Questo articolo si propone idealmente come continuum della precedente riflessione personale sul concetto di autostima.
Anche se secondo diversi studiosi autostima ed autoefficacia sono correlati tra loro, a mio modo di vedere esistono delle differenze tra i due concetti, date soprattutto dall’assenza, nell’autoefficacia, dell’elemento di valutazione globale di se stessi, e dal suo precipuo orientamento verso il piano del “fare”.
Alimentare l’autoefficacia significa dunque, secondo me, sforzarsi attivamente di incrementare il valore delle proprie azioni e qualità personali, per ottenere le mete desiderate e trarre piacere dal processo per raggiungerle, unitamente alla coscienza che il valore delle proprie azioni non è il valore globale di sé come individui.
L’ideatore del costrutto di autoefficacia è lo psicologo canadese Albert Bandura, celebre per i suoi studi sull’apprendimento sociale, secondo cui essa corrisponderebbe alla consapevolezza circa le capacità di saper padroneggiare le circostanze esterne e gli aspetti del proprio funzionamento psicologico.
Si potrebbe dire allora, che l’autoefficacia somiglia molto al concetto di fiducia.
Secondo Bandura esistono 5 fonti attraverso cui alimentare il senso di efficacia personale, e l’insieme di credenze e percezioni su cui si fonda: scopo dell’articolo è condividerle, per offrire ai lettori un primo spunto su cosa è possibile fare per sviluppare l’autoefficacia.
La prima fonte è la cosiddetta “mastery”, vale a dire le precedenti esperienze personali di successo. In altre parole, ripensare alle esperienze comportamentali di gestione efficace di una determinata situazione, è il modo più immediato e diretto per aumentare la fiducia nelle proprie abilità.
La seconda fonte dell’autoefficacia è data dalle “esperienze vicarie”, ossia dall’osservazione di altre persone. Osservare altre persone che riescono a padroneggiare una certa circostanza, molto spesso contribuisce di riflesso ad innescare cambiamenti comportamentali nel soggetto che osserva. Riguardo alle esperienze di modellamento, mi preme aggiungere che secondo le ricerche sull’apprendimento sociale, affinchè sia efficace il modello deve essere ritenuto in qualche modo simile. In altri termini, una donna sovrappeso che desidera apprendere l’abilità di mangiare meno, difficilmente potrà utilizzare come riferimento efficace una top-model senza un grammo di grasso.

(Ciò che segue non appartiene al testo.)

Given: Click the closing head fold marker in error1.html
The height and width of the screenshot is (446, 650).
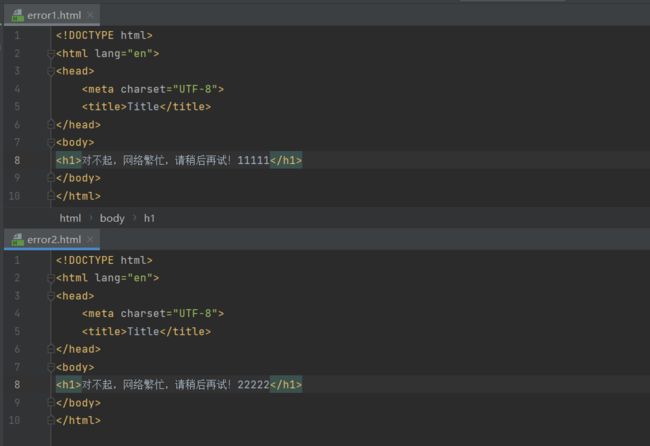Looking at the screenshot, I should point(51,124).
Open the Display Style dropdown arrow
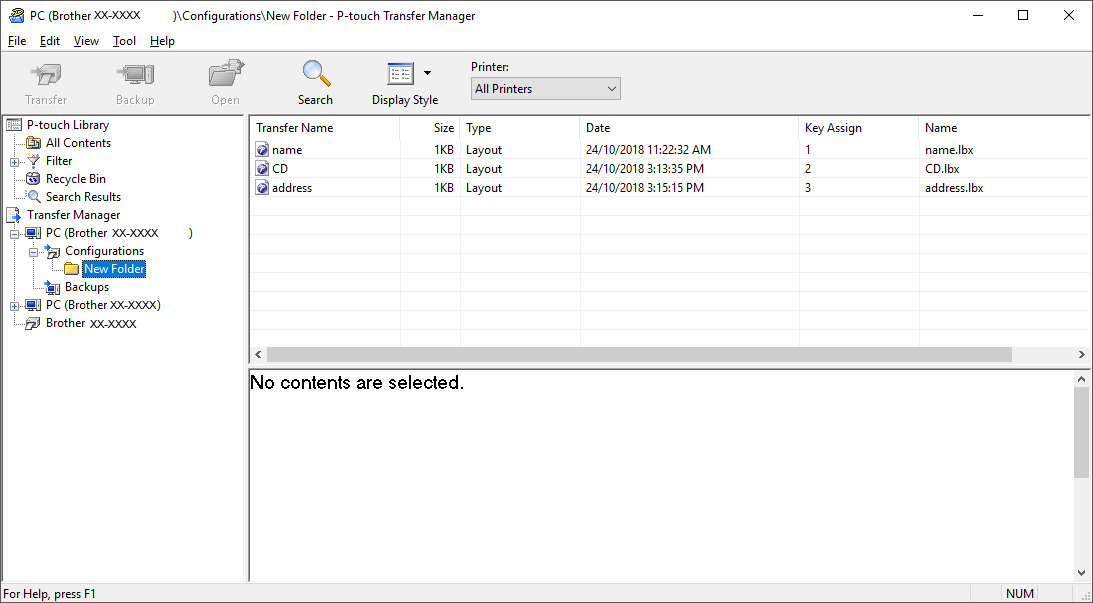1093x603 pixels. 428,73
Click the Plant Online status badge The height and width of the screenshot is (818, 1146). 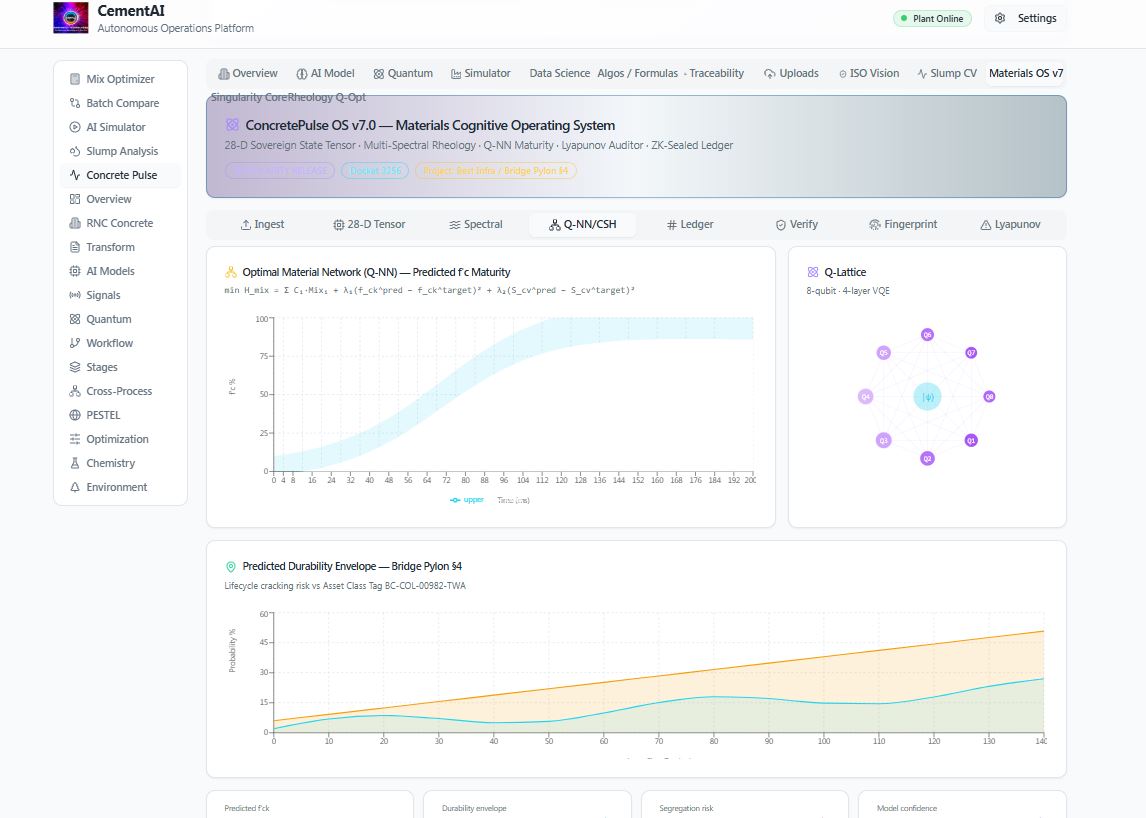pos(933,18)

Terza fonte dell’autoefficacia è la persuasione sociale, che ha a che fare con la sfera sociale e relazionale di un individuo. Essere circondati da una cerchia sociale di familiari, amici e conoscenti capaci di supportare e stimolare, è un altro fattore incrementale del senso di efficacia personale, in grado di favorire l’apprendimento e lo sviluppo di nuove capacità.

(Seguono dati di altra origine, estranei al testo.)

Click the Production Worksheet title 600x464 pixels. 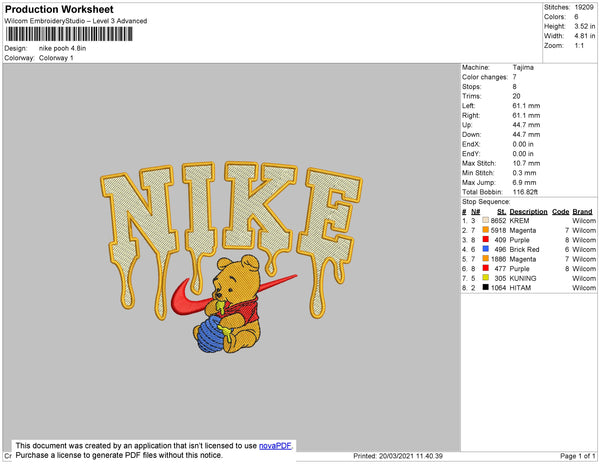click(59, 9)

Le ultime due fonti sono gli stati fisiologici ed affettivi, e le esperienze immaginative.
I primi riguardano le sensazioni ed il dialogo interiore.
Nella vita di tutti i giorni, a volte capita di incappare in situazioni tali da procurare del disagio, ma chi ha un’elevata autoefficacia ha imparato ad interpretare diversamente certe sensazioni negative: ad esempio ha imparato a vedere l’ansia come attivazione, o il nervosismo come energia. Per fare questo è fondamentale lavorare sul proprio dialogo interiore, ossia sul canale cognitivo dell’autoefficacia.
Concludo l’articolo parlando delle esperienze immaginative. Con queste, si intendono le esperienze immaginate ripetute, le visualizzazioni in cui vediamo la nostra persona agire efficacemente nelle situazioni più sfidanti. Il presupposto di partenza è che il cervello umano non sia perfettamente in grado di distinguere ciò che è reale da quanto è solo vividamente immaginato, per cui immaginare ripetutamente e con elevata intensità emozionale di riuscire a padroneggiare una determinata situazione può servire a creare una nuova via nervosa ed emotiva per percorrere il comportamento desiderato.
La ricerca psicologica ha talmente avvalorato gli studi fatti sul potere dell’immaginazione, che le pratiche di visualizzazione sono entrate stabilmente a far parte di protocolli terapeutici (ad esempio la desensibilizzazione sistematica), utilizzati soprattutto nell’ambito della terapia cognitivo-comportamentale.